Furthermore, segmentation attempts to recover the scenery from an image. It is usually a non-linear optimisation process over the feature space that is used to define the homogeneity of the segments of the image. For instance, colour image segmentation aims to minimise the difference in colour within each segment and maximise the difference in colour between segments.

A typical segmentation algorithm is recursive and begins by checking the homogeneity between a pixel and its neighbours. Pixels that have homogeneous features and are spatially connected together are grouped into the same segments or regions. It is well documented and reported that the global information representing an image should be used in order to achieve meaningful segments. This practice often leads to large memory requirements to store the entire image and computational overheads to achieve a desirable segmentation.

The efficiency of an algorithm is typically given by a measure of its complexity (execution time) and memory requirement. One typical segmentation algorithm is based on a shortest spanning tree (SST) technique and its efficiency measurements are:

complexity in the order of N ^p, denoted as O(N^p); and

memory requirement in the order of kN, denoted as O(kN)

where

N is the size of the image in pixels;

p is a constant of a value greater than or equal to 2; and

k is a constant of a value greater than 1.

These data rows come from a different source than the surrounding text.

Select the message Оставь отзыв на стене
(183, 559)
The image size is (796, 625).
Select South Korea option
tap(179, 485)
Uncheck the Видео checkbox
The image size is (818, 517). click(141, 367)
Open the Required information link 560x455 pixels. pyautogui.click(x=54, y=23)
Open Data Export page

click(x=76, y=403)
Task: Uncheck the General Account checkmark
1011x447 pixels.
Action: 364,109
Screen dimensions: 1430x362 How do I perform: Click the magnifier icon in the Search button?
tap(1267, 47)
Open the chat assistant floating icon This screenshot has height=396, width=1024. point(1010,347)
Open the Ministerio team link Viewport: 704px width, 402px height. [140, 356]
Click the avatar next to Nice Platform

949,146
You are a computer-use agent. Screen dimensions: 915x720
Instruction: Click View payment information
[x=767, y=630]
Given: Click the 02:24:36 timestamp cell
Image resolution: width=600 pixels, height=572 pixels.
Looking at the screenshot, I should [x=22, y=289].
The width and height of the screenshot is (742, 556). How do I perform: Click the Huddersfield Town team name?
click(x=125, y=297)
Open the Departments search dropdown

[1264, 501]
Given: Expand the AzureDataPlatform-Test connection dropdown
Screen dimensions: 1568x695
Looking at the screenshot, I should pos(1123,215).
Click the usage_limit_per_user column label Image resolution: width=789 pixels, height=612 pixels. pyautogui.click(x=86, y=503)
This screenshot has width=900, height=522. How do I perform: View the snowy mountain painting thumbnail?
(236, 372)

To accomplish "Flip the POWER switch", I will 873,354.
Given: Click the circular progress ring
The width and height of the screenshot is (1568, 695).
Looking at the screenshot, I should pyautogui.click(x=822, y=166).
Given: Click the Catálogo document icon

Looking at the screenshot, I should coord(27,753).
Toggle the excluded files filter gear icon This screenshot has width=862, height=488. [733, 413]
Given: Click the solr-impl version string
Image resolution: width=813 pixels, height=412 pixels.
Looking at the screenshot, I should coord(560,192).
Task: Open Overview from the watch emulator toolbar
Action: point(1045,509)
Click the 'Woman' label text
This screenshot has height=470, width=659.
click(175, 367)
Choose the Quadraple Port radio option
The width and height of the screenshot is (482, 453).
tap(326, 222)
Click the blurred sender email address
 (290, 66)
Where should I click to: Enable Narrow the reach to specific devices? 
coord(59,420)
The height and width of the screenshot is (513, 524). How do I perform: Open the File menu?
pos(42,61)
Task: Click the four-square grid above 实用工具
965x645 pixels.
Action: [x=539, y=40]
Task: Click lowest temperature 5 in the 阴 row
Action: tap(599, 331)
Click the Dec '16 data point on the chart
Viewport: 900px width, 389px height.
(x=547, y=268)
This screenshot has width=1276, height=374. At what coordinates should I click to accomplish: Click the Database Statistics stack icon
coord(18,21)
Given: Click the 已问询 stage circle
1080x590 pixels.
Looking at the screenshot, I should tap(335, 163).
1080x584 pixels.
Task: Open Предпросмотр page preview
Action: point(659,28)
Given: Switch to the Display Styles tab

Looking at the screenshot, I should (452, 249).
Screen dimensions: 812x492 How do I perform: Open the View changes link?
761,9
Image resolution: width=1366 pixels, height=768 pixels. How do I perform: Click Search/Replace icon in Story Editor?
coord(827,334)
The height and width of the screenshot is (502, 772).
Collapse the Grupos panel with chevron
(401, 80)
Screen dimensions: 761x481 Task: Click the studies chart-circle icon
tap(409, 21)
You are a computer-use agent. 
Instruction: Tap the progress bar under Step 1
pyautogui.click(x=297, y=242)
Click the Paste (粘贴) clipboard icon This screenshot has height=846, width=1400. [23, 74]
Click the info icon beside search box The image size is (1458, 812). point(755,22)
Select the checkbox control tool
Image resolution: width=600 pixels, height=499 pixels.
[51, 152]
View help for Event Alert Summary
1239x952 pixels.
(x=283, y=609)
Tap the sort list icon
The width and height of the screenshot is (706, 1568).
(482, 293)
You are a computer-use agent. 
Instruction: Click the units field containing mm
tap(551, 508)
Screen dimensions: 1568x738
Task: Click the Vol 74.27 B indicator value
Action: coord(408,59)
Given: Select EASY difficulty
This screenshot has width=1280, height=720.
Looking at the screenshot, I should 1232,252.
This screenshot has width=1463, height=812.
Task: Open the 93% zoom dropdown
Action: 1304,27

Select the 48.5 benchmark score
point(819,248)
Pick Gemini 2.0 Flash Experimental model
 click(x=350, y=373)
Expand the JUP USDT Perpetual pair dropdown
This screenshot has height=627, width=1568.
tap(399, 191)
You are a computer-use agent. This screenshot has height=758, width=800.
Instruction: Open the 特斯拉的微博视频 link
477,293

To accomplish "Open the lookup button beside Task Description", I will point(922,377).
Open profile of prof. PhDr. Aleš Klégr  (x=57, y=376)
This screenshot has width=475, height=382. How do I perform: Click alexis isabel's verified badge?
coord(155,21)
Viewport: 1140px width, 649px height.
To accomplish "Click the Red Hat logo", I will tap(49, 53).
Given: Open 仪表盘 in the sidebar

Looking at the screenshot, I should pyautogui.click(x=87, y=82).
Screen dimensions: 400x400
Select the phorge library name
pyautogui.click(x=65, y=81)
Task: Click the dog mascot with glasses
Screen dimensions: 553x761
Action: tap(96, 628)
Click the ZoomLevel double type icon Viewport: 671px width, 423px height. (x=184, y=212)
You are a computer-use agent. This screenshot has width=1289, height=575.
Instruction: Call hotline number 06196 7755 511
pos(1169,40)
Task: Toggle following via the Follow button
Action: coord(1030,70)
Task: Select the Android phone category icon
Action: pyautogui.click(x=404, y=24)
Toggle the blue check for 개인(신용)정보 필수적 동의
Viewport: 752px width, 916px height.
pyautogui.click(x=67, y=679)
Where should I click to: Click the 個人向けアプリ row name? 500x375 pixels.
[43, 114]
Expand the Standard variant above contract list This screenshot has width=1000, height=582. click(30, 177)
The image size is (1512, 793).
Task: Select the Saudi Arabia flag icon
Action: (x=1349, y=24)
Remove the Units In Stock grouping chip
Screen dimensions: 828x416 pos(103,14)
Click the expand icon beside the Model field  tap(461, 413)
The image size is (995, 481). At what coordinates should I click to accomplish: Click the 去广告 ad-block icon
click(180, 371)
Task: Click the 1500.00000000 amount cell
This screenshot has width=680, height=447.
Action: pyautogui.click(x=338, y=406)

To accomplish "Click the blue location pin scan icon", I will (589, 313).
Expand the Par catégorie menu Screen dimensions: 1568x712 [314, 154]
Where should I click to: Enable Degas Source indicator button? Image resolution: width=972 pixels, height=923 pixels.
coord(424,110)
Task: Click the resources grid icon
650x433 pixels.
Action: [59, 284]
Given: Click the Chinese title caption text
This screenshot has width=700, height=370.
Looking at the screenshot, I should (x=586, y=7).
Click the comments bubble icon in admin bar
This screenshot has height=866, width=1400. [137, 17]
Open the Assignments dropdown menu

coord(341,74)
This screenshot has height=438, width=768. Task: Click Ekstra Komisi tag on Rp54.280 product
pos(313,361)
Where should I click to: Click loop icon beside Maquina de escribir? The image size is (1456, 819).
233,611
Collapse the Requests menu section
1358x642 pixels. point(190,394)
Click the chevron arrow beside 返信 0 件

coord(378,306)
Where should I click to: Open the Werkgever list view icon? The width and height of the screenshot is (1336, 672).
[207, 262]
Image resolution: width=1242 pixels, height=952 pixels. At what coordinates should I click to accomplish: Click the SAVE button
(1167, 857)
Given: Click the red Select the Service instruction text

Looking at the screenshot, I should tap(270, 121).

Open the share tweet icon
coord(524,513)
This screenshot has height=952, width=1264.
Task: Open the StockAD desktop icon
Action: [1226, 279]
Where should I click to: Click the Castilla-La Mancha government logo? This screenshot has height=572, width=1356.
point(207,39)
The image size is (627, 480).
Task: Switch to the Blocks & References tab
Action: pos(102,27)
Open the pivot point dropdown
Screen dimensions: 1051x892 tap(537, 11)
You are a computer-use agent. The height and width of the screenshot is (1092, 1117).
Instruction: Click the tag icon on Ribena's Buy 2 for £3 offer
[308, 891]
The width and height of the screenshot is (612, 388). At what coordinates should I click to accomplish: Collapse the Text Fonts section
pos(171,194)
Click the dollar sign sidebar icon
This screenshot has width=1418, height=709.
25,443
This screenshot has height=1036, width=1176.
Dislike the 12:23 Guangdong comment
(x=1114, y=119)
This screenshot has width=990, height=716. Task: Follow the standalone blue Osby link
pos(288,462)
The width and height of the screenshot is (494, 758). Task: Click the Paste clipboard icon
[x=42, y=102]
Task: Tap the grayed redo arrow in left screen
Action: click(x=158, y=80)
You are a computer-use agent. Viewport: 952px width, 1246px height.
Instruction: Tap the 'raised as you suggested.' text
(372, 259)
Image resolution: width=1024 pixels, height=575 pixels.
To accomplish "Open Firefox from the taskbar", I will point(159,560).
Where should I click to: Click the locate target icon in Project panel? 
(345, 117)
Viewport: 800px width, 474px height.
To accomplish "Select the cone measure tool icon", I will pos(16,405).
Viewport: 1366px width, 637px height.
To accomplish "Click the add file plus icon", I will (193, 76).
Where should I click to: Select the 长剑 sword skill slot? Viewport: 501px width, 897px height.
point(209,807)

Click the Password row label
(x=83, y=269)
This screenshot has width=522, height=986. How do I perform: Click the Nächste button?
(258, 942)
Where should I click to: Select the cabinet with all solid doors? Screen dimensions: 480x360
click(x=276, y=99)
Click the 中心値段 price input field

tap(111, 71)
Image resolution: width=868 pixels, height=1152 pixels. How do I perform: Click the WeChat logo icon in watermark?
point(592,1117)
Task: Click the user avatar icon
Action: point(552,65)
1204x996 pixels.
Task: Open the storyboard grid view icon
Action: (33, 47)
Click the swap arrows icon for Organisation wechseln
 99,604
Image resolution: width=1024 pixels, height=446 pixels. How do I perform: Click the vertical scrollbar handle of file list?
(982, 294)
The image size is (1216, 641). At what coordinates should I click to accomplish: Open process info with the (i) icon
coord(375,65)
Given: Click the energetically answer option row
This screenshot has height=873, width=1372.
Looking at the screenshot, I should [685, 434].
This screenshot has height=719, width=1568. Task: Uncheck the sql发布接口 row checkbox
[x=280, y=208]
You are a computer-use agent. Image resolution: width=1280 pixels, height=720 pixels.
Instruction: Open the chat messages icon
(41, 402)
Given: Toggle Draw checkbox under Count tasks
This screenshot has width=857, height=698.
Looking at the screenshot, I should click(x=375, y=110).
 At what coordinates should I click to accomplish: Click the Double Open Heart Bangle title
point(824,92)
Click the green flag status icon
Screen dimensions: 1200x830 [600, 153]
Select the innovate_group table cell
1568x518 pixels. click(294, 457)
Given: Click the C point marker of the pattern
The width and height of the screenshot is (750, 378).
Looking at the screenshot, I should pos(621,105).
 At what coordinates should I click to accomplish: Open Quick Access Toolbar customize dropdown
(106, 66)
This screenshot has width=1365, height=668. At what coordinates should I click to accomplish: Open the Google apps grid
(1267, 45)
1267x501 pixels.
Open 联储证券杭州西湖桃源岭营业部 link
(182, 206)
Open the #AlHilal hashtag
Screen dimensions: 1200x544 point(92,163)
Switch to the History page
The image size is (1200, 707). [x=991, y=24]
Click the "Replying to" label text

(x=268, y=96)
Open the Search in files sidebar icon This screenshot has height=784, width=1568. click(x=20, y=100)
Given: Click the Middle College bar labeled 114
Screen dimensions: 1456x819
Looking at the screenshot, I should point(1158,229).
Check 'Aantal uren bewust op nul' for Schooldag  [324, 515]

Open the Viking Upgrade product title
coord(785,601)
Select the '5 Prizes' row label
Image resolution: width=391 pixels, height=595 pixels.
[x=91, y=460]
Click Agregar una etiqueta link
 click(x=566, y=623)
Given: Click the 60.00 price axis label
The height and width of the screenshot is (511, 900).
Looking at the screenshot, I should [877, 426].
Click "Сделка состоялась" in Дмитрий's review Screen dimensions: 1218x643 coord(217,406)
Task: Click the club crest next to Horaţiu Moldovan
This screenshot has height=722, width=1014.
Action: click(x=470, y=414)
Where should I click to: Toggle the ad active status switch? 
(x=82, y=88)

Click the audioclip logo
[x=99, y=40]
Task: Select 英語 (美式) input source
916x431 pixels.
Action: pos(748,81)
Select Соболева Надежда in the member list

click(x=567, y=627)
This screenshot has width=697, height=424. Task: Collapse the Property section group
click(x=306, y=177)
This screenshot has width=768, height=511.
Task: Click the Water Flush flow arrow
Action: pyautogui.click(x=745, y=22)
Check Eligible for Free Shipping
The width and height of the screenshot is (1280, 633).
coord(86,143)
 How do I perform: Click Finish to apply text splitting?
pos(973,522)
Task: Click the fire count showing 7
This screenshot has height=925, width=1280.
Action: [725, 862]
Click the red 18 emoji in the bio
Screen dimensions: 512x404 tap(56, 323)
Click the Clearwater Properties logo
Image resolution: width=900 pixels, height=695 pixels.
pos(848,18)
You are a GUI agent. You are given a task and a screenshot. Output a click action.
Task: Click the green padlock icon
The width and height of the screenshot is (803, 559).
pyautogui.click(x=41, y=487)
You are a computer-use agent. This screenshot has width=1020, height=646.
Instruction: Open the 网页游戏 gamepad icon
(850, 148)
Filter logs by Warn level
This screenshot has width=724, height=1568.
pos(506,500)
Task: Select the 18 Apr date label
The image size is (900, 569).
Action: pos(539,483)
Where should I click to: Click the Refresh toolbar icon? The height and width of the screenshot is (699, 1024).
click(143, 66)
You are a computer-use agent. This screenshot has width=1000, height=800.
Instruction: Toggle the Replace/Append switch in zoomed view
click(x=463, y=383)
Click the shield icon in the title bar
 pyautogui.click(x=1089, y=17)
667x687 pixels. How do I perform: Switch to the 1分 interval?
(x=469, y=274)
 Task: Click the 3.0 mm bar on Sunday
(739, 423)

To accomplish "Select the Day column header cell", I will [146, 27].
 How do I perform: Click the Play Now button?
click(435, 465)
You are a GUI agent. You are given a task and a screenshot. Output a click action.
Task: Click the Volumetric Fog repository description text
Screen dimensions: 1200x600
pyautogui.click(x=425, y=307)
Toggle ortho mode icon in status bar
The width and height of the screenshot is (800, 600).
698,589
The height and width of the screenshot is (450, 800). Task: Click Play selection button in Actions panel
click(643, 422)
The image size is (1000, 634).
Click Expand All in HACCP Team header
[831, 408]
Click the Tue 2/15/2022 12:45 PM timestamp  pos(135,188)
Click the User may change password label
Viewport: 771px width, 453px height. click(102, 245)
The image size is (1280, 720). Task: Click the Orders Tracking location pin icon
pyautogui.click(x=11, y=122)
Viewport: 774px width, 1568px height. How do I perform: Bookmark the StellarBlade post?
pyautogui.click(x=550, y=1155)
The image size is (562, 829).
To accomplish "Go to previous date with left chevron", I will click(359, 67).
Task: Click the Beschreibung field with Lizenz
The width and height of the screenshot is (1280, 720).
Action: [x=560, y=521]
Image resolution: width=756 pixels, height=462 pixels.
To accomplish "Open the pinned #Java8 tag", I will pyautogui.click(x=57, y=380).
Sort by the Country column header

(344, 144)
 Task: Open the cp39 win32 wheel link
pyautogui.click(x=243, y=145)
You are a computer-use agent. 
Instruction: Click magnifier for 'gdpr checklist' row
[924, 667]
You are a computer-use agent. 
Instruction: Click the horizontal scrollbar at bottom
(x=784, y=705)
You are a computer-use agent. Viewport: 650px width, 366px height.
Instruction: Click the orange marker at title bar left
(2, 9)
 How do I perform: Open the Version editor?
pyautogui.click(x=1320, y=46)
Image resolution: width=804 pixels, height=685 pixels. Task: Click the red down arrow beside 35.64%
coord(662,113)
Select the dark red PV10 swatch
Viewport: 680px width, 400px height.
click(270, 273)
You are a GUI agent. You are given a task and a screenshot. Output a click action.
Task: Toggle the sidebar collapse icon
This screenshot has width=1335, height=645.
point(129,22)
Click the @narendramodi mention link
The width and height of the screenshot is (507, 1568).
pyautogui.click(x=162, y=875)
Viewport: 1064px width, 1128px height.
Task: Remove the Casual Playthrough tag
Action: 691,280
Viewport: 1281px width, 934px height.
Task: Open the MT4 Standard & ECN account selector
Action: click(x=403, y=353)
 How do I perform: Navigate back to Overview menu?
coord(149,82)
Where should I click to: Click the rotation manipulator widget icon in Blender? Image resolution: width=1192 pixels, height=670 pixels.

Such an algorithm may take an unacceptable amount of time to segment an image or video frame on a device with limited auxiliary memory and processing power.

Furthermore, for a video input comprising a sequence of image frames, the requirement for an entire video frame to be buffered before the segmentation can be initiated implies that a large latency will be incurred by a segmentation process.

In this specification, including the claims, the terms “comprises”, “comprising” or similar terms are intended to mean a non-exclusive inclusion, such that a method or apparatus that comprises a list of elements does not include those elements solely, but may well include other elements not listed.

BRIEF SUMMARY OF THE INVENTION

According to one aspect of the invention, there is provided a method of image segmentation involving the following steps. The method first partitions at least part of an input image into a plurality of partitioned units. The method next determines segments for each of the plurality of partitioned units based on at least one pixel attribute of the input image. Subsequently, the method selectively combines the segments of the partitioned units to provide a segmented version of the input image.

Preferably, the step of selectively combining should be effected by a shortest spanning tree technique.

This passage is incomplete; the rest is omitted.